This is a guest post from Carlton Reid, executive editor of and the editor of, who commissioned and helped designed the great new Bike Hub app which uses our routing! Following on from his first guest post, he writes about version 2.0 of the BikeHub satnav & bikeshop-finder iPhone app.

I'm a Mac addict so am conflicted when I here use a phrase popularised by Microsoft but it's true, I do eat my own dogfood.

I use the product I made. Or, more accurately, the product I commissioned. The Bike Hub app was coded by Tinderhouse of Kent and is given away free on iTunes thanks to the UK bicycle industry's levy, Bike Hub.

The app started life as a journey planner (and bike shop finder) but Version 2.0 turned it into a turn-by-turn satnav, with voice directions and vibration alerts.

It's all well and good me using the app in my home town of Newcastle but that's no real test, that's merely fun. The real test was to use it in a place I'm unfamiliar with. Earlier this week I was in Coventry with my folding bike, researching the hidden history of late 19th Century cyclists and their role in creating better roads.

I had to get from out in the sticks through to the University of Warwick and then from there to a car showroom in Coventry before finally reaching the train station.

There's no handlebar holder for the iPhone 4 (yet, there's one due from Dahon any day now) so I was going to have to rely on the voice and vibrate alerts. With an earbud in one ear I could listen to the synthetic voice, and still be aware of noises around me.

On roads, this worked fine. The satnav voice directed me to take lots of turns so I could stay away from Coventry's murderous dual carriageways. But when it came to being directed on bike paths, I had to stop and use visual guidance from the 3D map. When the app told me to go 'straight on' in my ear, I could see from the map that what it meant was divert to the cycle path. When cycle paths are well marked this system worked well but in Coventry town centre there are quite a few cycle underpasses to navigate and without looking at the 3D map I would have been flummoxed by using voice alone: there were too many un-named cut-throughs to navigate. Roads all have names; Sustrans' National Cycle Routes are listed by NCN#; but short cuts are denoted merely by 'link to'. Without a map to look at (and even with a map to look at) finding your way from a road via the app's 'link to' message can be confusing.

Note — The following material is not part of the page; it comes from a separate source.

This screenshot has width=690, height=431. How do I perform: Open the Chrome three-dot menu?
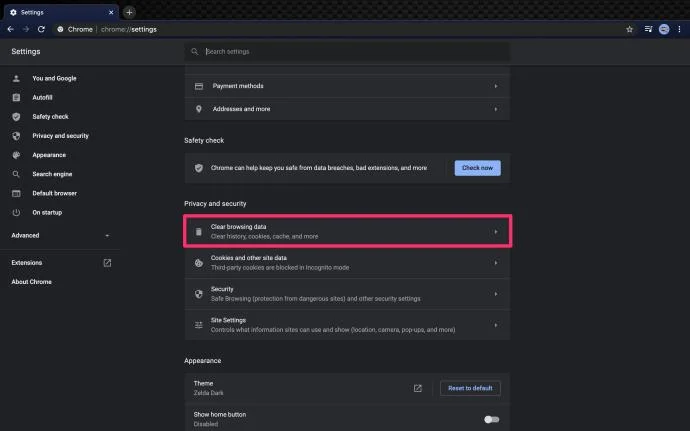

But when it works well, the satnav functionality works brilliantly. I was guided through short-cuts on the car-strangled campus of the University of Warwick and, once into Coventry, guided on Sustrans NCN routes, including bike bridges over nasty looking dual carriageways. Appropriately, I was guided past the statue of James Starley, one of the founding fathers of the UK bicycle industry, uncle of JK Starley, the designer of the Rover Safety bicycle, direct forerunner to the modern bicycle.

This status isn't listed on OpenStreetMap. I shall add it.